A arquitecta portuguesa falou esta quarta-feira, no ciclo de conferências do CCCM, sobre a relação entre o património imóvel de Macau e as alterações climáticas. Maria José de Freitas alerta para a ausência de respostas para o velho problema das marés na zona do Porto Interior e pede um calendário para a implementação dos planos de pormenor a nível urbanístico

 

Quais as problemáticas que apresentou nesta ligação do património local com as alterações climáticas?

Parti da questão da Grande Baía onde existem nove cidades que, com maior ou menor impacto, são afectadas pelas alterações climáticas, e que têm a ver com a subida do nível das águas e com o facto de nestas cidades haver muitas zonas de aterro. Em Macau e em Hong Kong isso também acontece. Nestas cidades da Grande Baía existe património e em Macau e Hong Kong existe um património mais miscigenado. Macau será a única cidade com património classificado pela UNESCO e, portanto, há que preservá-lo e prevenir situações decorrentes da subida do nível das águas. A situação deve ser monitorizada a nível local, regional e internacional. No caso de Macau, com a construção de tantos aterros e com os constrangimentos causados pelo estrangulamento da bacia hidrográfica do Delta do Rio das Pérolas, o assoreamento do rio e a poluição ambiental, uma vez que no sudeste da China era a fábrica do mundo, surgiram condições que afectam bastante o nosso património.

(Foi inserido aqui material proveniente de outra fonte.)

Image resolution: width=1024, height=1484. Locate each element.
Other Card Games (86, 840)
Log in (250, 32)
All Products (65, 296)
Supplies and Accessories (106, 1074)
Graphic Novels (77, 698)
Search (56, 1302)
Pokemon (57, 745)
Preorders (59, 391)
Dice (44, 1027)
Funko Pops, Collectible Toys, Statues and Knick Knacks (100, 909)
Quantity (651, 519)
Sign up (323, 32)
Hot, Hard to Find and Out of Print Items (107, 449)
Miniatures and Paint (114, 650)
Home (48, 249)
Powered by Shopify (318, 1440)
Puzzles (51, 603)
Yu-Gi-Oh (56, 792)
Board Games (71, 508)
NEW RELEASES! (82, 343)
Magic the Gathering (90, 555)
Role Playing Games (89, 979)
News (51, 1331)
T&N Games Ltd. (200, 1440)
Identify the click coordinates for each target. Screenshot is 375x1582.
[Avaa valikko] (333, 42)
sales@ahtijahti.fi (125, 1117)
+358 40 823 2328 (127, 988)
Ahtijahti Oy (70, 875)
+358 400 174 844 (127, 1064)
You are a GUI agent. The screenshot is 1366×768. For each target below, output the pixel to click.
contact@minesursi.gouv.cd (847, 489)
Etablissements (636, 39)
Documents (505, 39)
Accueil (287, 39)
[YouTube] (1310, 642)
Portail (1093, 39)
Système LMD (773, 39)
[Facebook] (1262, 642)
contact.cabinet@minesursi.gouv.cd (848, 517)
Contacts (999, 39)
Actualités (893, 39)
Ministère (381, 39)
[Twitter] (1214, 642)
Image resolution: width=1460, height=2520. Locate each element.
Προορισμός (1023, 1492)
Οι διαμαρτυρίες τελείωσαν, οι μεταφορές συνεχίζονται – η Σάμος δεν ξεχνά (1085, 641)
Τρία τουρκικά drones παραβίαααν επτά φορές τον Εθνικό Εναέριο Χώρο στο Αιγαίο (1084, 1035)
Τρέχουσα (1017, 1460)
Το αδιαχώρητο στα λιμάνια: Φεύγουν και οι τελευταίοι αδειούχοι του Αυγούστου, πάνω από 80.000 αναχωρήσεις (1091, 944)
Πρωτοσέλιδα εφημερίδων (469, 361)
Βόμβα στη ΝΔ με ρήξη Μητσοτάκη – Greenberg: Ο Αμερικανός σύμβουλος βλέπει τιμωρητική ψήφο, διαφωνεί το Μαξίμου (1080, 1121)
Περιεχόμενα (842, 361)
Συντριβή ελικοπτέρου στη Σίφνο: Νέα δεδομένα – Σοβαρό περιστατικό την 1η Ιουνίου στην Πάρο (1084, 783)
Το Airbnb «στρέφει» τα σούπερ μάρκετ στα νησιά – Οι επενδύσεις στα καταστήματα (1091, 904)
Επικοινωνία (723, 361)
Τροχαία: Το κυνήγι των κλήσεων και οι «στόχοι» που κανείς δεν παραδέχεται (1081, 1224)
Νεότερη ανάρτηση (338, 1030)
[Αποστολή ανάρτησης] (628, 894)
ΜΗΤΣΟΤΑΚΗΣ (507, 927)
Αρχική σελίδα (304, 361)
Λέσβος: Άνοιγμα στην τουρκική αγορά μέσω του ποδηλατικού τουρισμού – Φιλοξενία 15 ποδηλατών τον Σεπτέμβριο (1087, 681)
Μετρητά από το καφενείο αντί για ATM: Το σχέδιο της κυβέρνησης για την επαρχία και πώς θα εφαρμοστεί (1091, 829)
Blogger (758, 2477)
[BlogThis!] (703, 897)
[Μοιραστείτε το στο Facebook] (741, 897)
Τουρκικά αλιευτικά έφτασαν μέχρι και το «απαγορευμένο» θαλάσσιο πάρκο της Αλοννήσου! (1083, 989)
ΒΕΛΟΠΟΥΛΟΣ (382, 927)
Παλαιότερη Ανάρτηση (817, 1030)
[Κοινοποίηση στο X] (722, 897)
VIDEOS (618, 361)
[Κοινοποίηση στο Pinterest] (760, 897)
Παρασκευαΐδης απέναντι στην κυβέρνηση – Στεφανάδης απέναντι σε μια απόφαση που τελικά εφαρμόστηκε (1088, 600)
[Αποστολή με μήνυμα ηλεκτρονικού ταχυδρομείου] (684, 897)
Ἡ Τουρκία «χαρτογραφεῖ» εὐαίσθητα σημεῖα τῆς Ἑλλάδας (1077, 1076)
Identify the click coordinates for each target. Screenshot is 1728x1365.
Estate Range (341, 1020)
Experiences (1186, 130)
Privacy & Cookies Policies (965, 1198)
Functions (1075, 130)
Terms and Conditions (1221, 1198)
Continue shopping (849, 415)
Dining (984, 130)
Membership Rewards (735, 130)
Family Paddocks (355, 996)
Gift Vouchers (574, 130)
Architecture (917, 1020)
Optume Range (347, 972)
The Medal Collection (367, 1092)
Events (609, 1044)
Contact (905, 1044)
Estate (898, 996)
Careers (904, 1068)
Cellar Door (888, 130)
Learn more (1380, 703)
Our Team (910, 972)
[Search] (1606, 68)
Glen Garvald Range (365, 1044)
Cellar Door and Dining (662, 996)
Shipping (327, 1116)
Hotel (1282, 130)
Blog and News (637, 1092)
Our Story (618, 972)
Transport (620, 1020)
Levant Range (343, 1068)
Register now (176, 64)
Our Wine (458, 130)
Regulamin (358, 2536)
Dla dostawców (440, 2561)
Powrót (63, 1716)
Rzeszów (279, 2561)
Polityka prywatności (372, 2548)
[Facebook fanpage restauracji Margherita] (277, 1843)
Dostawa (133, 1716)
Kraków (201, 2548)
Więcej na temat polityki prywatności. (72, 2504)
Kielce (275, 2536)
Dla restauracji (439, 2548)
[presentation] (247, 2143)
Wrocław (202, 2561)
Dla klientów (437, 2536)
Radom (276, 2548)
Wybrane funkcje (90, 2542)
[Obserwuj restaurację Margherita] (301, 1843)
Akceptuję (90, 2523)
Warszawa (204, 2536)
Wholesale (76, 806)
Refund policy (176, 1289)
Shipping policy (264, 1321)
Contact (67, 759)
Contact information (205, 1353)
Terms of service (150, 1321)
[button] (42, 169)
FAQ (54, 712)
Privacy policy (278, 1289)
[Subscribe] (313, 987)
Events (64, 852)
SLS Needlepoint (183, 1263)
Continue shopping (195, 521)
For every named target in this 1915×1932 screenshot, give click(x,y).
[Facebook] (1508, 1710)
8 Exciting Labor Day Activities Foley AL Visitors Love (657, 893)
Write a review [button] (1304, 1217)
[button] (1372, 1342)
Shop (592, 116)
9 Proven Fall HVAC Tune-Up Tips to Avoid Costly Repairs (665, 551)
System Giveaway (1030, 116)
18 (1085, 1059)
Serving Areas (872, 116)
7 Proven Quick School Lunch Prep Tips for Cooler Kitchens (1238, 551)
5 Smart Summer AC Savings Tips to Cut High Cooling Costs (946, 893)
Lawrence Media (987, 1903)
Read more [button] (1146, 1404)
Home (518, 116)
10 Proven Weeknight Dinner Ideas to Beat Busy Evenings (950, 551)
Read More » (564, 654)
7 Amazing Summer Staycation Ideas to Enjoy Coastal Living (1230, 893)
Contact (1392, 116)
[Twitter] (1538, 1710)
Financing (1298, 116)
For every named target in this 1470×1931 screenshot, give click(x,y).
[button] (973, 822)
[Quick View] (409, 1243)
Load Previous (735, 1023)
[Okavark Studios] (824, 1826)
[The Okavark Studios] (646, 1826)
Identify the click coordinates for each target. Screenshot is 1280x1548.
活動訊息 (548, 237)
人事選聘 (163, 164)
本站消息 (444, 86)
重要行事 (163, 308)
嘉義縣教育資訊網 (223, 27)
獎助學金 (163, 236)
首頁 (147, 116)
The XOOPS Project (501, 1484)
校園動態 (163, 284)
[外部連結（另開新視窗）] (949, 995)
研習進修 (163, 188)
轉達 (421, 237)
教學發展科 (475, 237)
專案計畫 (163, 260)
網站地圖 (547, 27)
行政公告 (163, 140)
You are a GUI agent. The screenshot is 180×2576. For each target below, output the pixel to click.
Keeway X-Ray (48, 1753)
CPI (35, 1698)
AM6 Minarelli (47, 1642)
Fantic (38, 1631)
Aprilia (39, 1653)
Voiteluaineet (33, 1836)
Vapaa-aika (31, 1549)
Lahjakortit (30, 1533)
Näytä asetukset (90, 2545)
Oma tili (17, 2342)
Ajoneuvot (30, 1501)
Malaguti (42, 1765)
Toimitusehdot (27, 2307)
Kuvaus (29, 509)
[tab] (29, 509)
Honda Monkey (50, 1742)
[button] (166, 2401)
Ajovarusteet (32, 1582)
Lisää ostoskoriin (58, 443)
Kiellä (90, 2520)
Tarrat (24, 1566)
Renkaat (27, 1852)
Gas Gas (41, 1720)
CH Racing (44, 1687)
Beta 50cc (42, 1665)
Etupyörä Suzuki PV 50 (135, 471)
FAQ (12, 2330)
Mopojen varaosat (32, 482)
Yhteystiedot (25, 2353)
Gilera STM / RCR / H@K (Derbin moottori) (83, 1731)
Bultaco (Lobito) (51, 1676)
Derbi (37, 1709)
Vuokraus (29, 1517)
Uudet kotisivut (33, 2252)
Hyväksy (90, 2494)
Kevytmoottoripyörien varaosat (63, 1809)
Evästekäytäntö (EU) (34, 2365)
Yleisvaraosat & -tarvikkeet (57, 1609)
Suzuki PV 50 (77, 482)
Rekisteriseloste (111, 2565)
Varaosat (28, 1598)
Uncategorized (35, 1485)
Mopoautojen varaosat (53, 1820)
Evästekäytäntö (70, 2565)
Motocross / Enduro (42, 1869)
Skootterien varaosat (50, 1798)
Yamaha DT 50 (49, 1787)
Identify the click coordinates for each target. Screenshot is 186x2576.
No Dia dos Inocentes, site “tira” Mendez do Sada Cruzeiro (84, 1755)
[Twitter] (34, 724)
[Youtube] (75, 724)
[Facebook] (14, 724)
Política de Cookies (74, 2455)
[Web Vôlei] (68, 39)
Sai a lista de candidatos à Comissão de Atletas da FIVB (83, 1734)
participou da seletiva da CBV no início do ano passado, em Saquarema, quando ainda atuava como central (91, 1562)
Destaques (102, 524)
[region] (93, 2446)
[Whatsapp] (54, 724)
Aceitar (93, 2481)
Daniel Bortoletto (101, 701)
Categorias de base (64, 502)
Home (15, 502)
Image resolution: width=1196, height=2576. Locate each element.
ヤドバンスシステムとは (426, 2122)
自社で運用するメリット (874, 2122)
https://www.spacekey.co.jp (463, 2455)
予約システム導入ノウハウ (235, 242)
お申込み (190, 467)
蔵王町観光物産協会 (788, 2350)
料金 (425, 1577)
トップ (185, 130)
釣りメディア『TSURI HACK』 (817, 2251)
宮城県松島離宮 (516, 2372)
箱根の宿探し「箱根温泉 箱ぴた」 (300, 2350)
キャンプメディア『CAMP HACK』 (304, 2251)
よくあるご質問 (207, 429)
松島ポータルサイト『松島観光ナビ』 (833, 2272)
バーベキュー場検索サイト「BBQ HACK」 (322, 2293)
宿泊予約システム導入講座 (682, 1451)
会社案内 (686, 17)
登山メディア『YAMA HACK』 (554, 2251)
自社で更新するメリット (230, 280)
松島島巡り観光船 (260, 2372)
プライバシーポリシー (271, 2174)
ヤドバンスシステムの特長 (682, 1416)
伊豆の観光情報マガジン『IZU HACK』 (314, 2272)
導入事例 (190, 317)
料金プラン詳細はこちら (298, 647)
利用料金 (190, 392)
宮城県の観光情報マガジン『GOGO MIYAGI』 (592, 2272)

Que exemplos concretos que pode dar?

Na conferência falei de três casos concretos, alguns deles passaram directamente pelas minhas mãos, como é o caso das Ruínas de São Paulo, que foi o primeiro caso de património com o qual trabalhei em Macau, em 1991, quando cheguei. Fui absorvida pelo Laboratório de Engenharia Civil de Macau (LECM) que achou que, para esta área, era melhor ter um núcleo de arquitectura, que eu coordenei. Nesse trabalho fez-se uma prospecção para ver o estado das fundações da fachada da antiga igreja. O que é hoje visível é uma fachada praticamente auto-sustentada em fundações, mas não se sabia, à data, a sua profundidade e em que condições estavam. Não há tremores de terra, mas há ventos derivados dos tufões, cuja periodicidade e intensidade se prevê que seja cada vez maior. Nessa altura, a fachada estava afectada por uma série de manchas que afectavam o granito. Foi então feita esta análise e a descoberta dos achados arqueológicos obrigou, de alguma forma, à alteração do projecto. Houve um envolvimento da população à época, o que é importante, tal como a presença da tecnologia, e na altura o LECM apetrechou-se para dar resposta, e foi tratada a pedra de granito das Ruínas para evitar a sua degradação. Mas a população deve protagonizar este alerta constante em relação à protecção do património.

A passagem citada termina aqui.